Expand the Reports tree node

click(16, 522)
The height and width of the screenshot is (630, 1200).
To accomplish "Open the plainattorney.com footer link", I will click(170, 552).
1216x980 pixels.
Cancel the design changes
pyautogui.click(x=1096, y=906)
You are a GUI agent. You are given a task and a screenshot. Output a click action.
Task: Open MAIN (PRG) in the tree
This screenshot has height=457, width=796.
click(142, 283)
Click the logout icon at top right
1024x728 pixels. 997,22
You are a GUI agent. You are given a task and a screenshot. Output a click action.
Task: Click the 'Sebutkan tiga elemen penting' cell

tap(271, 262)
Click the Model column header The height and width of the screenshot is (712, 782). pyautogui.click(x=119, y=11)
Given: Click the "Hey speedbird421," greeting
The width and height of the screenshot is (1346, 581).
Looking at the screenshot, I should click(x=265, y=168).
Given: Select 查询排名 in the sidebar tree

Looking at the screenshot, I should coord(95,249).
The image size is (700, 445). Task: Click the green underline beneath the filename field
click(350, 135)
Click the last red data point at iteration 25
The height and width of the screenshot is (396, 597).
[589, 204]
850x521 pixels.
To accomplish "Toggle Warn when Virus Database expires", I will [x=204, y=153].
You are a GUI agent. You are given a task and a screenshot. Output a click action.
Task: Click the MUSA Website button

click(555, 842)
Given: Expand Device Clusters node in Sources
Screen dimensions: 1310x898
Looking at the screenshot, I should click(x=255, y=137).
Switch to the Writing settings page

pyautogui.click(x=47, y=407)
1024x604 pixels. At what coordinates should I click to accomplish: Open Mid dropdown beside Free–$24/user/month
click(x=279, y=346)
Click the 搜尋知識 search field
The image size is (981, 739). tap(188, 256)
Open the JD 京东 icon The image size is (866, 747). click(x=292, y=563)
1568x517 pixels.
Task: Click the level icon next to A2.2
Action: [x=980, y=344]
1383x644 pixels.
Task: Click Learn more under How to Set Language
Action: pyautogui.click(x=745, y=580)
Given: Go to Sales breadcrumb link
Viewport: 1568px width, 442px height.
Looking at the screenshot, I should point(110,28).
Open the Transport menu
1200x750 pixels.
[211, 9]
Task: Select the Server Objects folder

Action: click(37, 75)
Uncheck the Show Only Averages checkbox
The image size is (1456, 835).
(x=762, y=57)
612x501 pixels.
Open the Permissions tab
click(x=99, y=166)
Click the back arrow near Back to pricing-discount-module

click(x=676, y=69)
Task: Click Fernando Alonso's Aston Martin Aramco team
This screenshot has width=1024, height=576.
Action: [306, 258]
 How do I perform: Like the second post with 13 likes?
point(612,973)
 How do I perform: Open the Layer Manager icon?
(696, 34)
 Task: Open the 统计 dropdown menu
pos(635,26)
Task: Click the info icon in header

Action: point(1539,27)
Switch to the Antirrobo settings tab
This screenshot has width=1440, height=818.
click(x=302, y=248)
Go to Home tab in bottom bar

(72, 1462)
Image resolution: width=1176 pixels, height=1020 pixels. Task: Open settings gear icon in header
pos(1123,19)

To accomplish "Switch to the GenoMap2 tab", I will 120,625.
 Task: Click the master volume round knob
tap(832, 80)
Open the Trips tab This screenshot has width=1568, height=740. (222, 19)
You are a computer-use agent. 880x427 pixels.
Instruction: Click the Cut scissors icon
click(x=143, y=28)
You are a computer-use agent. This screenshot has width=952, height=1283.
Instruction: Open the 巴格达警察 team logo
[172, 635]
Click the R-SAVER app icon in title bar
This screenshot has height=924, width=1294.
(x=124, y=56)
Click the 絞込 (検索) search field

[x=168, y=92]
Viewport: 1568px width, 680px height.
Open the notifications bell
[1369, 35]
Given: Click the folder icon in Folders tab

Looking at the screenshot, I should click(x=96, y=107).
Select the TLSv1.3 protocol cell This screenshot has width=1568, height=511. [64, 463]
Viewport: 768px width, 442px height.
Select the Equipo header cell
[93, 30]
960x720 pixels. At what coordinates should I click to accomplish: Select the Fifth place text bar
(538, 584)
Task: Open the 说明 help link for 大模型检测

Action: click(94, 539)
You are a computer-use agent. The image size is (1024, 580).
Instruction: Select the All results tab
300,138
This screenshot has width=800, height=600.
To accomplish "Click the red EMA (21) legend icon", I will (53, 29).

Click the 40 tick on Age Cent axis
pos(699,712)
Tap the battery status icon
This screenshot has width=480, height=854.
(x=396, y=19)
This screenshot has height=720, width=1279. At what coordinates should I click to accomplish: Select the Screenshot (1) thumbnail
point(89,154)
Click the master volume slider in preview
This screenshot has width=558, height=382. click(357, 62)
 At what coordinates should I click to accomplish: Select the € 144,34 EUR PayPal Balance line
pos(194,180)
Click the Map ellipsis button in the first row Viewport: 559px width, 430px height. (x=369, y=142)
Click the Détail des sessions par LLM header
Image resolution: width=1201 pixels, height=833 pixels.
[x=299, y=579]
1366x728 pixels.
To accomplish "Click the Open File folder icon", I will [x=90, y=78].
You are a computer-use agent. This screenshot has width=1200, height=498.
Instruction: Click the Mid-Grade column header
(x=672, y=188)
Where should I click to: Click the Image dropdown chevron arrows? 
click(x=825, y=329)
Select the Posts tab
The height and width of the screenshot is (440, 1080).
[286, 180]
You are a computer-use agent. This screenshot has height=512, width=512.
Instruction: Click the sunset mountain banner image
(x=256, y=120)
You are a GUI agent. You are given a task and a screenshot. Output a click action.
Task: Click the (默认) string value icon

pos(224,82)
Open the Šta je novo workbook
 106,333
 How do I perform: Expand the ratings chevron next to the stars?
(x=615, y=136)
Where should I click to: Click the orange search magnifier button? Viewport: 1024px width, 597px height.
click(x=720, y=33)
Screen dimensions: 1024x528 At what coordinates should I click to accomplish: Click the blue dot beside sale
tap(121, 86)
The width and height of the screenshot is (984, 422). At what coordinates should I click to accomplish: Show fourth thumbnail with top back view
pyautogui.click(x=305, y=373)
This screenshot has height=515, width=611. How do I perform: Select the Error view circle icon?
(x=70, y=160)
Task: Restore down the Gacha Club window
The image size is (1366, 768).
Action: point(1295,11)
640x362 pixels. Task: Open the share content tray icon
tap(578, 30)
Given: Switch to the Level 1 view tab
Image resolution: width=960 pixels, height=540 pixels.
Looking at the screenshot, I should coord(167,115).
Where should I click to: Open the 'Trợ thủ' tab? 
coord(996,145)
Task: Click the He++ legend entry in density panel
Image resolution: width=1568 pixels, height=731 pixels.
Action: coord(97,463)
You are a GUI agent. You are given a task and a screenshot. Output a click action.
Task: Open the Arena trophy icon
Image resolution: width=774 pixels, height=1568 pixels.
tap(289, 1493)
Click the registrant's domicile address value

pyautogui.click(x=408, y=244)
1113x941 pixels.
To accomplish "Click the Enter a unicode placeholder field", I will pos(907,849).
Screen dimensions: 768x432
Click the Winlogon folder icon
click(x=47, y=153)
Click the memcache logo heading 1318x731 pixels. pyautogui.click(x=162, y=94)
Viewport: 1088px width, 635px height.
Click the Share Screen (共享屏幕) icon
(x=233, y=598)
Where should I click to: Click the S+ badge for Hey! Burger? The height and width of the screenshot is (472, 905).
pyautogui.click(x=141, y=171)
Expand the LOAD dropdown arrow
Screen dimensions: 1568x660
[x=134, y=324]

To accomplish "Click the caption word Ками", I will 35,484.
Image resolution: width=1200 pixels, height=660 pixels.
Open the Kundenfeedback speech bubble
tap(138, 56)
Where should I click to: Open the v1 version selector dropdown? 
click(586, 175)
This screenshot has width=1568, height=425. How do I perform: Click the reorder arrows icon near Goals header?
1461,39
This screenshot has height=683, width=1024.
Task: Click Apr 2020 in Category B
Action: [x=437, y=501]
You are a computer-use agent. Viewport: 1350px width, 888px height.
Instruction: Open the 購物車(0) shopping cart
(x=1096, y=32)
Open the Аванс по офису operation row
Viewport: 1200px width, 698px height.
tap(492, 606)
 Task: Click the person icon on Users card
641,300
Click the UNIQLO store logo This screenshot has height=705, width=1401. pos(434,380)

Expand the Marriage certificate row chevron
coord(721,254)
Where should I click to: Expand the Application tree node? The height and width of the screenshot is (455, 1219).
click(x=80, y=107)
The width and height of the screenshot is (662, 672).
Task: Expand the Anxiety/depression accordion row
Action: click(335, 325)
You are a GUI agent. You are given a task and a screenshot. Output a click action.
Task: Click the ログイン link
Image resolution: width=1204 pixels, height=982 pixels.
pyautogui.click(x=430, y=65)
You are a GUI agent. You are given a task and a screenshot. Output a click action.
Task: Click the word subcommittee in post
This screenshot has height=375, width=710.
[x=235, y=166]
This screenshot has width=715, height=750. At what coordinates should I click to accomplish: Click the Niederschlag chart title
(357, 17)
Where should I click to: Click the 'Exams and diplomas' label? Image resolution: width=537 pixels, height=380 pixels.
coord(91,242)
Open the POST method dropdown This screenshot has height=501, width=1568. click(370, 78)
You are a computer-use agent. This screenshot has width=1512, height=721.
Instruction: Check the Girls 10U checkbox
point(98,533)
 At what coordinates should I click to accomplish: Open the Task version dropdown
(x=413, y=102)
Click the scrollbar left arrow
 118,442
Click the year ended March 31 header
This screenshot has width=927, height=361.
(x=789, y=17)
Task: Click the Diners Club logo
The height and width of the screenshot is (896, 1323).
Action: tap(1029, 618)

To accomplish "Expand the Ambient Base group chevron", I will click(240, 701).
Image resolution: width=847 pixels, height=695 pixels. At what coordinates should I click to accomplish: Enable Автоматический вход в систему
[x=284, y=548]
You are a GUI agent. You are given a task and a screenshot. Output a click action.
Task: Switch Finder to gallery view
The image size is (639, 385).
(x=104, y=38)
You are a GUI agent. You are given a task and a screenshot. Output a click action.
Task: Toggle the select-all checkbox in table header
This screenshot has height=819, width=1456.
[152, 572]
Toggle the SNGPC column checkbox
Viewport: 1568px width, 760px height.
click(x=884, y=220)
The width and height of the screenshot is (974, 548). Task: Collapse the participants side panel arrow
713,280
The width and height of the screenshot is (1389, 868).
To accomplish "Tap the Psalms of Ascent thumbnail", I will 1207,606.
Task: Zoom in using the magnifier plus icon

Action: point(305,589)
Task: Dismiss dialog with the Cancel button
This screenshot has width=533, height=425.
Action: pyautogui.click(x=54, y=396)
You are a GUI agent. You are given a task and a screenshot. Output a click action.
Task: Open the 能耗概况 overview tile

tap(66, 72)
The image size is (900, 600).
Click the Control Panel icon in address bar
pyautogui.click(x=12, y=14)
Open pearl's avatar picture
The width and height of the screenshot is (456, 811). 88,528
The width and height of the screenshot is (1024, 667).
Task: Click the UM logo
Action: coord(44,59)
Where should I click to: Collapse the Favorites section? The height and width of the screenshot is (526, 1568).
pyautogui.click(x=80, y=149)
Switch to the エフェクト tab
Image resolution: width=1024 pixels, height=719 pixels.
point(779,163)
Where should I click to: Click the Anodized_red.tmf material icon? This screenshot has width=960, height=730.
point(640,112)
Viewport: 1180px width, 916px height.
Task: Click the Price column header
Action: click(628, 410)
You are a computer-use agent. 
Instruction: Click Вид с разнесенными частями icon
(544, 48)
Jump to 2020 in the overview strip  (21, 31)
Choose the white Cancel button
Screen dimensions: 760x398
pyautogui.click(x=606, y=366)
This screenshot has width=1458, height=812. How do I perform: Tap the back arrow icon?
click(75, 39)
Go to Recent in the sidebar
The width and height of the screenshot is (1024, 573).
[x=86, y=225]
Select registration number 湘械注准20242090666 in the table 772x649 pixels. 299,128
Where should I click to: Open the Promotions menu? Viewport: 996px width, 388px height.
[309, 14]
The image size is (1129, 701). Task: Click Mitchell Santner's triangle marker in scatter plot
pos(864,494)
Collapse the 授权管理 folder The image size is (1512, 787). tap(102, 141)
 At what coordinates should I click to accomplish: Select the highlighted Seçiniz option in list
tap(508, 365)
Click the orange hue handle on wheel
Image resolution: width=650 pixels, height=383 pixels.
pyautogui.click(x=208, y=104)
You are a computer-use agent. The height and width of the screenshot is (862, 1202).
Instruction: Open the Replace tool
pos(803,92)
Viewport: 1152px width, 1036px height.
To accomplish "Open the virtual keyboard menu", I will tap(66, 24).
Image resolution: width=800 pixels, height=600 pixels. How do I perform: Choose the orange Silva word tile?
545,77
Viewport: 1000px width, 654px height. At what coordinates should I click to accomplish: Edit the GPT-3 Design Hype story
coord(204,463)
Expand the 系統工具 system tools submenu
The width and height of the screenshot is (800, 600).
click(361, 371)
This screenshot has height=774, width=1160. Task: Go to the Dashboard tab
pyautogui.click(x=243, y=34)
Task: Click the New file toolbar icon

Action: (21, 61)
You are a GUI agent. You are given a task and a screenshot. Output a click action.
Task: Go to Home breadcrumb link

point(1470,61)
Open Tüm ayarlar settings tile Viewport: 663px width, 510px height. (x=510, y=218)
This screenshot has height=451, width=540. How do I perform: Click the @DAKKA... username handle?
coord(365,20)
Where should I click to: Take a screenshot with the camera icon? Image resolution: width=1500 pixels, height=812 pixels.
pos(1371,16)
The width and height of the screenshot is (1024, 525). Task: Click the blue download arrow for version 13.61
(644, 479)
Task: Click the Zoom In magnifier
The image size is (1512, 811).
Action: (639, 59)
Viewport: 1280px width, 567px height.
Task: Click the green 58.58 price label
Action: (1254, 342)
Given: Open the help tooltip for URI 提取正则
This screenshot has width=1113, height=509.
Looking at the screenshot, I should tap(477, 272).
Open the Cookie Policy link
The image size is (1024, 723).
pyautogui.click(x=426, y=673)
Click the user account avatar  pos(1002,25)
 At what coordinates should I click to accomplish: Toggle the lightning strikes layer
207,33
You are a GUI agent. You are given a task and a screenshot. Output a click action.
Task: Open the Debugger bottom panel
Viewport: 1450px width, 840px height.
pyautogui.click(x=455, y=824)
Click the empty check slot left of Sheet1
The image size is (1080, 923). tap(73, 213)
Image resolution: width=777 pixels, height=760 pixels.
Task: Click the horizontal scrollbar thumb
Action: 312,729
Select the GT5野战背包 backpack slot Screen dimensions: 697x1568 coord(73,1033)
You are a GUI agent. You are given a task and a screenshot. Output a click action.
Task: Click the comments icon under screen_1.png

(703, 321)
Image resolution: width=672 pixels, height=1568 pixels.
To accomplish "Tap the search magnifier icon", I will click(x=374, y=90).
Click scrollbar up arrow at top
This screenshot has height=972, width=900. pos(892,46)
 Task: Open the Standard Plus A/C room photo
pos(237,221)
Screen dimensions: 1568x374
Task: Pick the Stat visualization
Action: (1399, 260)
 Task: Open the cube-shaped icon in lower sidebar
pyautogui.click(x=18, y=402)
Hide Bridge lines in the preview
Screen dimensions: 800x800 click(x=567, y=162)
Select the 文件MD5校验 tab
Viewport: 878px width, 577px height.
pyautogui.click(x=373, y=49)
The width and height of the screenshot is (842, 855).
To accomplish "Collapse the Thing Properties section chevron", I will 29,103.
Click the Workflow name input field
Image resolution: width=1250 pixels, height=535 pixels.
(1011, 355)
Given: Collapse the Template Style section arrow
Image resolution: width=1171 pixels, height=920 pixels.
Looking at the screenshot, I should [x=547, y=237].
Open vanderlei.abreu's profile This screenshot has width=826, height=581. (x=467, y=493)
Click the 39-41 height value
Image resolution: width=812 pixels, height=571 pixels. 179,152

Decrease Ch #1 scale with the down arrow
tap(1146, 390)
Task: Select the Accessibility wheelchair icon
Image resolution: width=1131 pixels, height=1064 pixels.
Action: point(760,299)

■ Prompt:
Check each line of the entries for the string "legend". Copy the lines that have it.

■ Result:
To accomplish "Click the red EMA (21) legend icon", I will (53, 29).
Task: Click the He++ legend entry in density panel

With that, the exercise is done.